Let $A$ be a strictly upper triangular $n\times n$ matrix with real entries. Show that $I-A$ is invertible and express the inverse of $I-A$ as a function of $A$.
$A$ is upper triangular, so the diagonal is all $0$, everything below the diagonal is all $0$, and then we have entries in the upper part, say, $a_{1,2}$, as the entry in row $1$ column $2$. If we consider $I-A$, then $I-A$ has $1$ in every entry of the diagonal, only $0$ below the diagonal, and negative whatever the entry of $A$ was in the upper part. So, det$(I-A)=1n=1$, so $I-A$ is invertible. Consider
$$X=I+A+A^2+ \cdots +A^{n-1}$$
Then, I want to show that $(I-A)X=X(I-A)=I$. I can see why this "might" work, since we would have $I$ and then add all the powers of $A$, then subtract all the powers of $A$… but are there any unexpected issues I should be careful of here? Thank you much!
Best Answer
You don't need to argue about $\det\left(I-A\right)$. Once you have shown that $\left(I-A\right)X = X\left(I-A\right) = I$, the invertibility of $I-A$ follows automatically. The determinant is thus unnecessary (although the argument is correct).
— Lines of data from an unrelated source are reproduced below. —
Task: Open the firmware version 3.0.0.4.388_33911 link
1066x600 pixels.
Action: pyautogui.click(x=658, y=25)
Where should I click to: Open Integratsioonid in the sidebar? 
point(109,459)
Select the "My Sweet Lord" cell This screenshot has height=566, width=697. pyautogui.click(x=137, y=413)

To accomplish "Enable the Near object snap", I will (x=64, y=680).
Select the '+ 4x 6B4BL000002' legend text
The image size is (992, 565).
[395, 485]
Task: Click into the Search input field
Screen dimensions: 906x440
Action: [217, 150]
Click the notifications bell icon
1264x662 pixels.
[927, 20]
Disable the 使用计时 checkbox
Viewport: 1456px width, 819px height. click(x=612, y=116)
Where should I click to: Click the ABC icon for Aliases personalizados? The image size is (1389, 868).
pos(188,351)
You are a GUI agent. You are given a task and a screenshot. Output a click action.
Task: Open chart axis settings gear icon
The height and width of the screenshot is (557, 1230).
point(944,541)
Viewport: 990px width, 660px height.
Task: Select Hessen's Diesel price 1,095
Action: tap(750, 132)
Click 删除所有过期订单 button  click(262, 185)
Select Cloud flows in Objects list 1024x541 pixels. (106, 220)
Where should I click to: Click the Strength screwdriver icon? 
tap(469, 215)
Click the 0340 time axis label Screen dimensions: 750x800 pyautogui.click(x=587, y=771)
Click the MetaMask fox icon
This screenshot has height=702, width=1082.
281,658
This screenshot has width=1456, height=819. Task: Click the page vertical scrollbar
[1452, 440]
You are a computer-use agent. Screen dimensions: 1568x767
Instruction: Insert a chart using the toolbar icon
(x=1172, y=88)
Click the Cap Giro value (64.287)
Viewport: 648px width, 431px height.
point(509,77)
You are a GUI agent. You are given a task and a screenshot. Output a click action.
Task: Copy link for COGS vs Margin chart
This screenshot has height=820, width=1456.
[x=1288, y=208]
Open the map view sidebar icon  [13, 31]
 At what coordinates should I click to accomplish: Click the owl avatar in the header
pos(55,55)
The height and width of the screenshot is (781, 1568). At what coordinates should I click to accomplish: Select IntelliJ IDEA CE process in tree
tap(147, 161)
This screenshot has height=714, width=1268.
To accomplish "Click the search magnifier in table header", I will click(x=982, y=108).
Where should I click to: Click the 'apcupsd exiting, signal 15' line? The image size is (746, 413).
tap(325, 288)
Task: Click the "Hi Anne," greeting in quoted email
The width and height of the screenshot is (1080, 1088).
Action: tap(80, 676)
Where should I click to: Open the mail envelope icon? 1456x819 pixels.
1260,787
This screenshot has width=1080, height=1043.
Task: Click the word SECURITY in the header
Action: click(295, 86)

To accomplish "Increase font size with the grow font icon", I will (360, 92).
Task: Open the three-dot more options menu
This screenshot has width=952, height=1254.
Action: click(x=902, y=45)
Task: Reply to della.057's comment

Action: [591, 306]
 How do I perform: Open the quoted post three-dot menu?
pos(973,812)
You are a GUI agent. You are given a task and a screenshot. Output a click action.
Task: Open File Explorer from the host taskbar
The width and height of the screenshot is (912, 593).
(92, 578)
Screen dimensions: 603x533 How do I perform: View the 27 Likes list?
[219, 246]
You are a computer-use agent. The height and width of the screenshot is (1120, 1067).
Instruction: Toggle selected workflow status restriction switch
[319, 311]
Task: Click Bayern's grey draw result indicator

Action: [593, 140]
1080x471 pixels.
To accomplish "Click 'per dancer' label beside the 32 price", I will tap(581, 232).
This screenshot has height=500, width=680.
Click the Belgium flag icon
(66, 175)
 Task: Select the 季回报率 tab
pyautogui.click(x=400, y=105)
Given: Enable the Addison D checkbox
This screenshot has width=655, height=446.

As @nejimban already noticed, you need to show that $A^n = 0$. I would be wary of using the fact that any nilpotent $n\times n$-matrix $B$ satisfies $B^n = 0$, since some proofs of this fact involve reducing it to the case of strictly upper-triangular matrices and then applying the very fact you are trying to prove. That would be circular reasoning. Instead, you can argue as follows: Say that an $n\times n$-matrix $C$ is $k$-upper-triangular (for some integer $k$) if all its entries $C_{i,j}$ are zero when $j < i+k$. Thus, a matrix is strictly upper-triangular if and only if it is $1$-upper-triangular. Now, show that the product of a $p$-upper-triangular matrix with a $q$-upper-triangular matrix is $p+q$-upper-triangular (for any integers $p$ and $q$). Use this to conclude that $A^k$ is $k$-upper-triangular for any $k \geq 0$. Apply this to $k = n$, and observe that the only $n$-upper-triangular $n\times n$-matrix is the zero matrix. You can find this proof in full detail in §3.12 of my (abandoned, but this section is complete) notes on linear algebra (although I am working with lower-triangular matrices instead of upper-triangular ones there).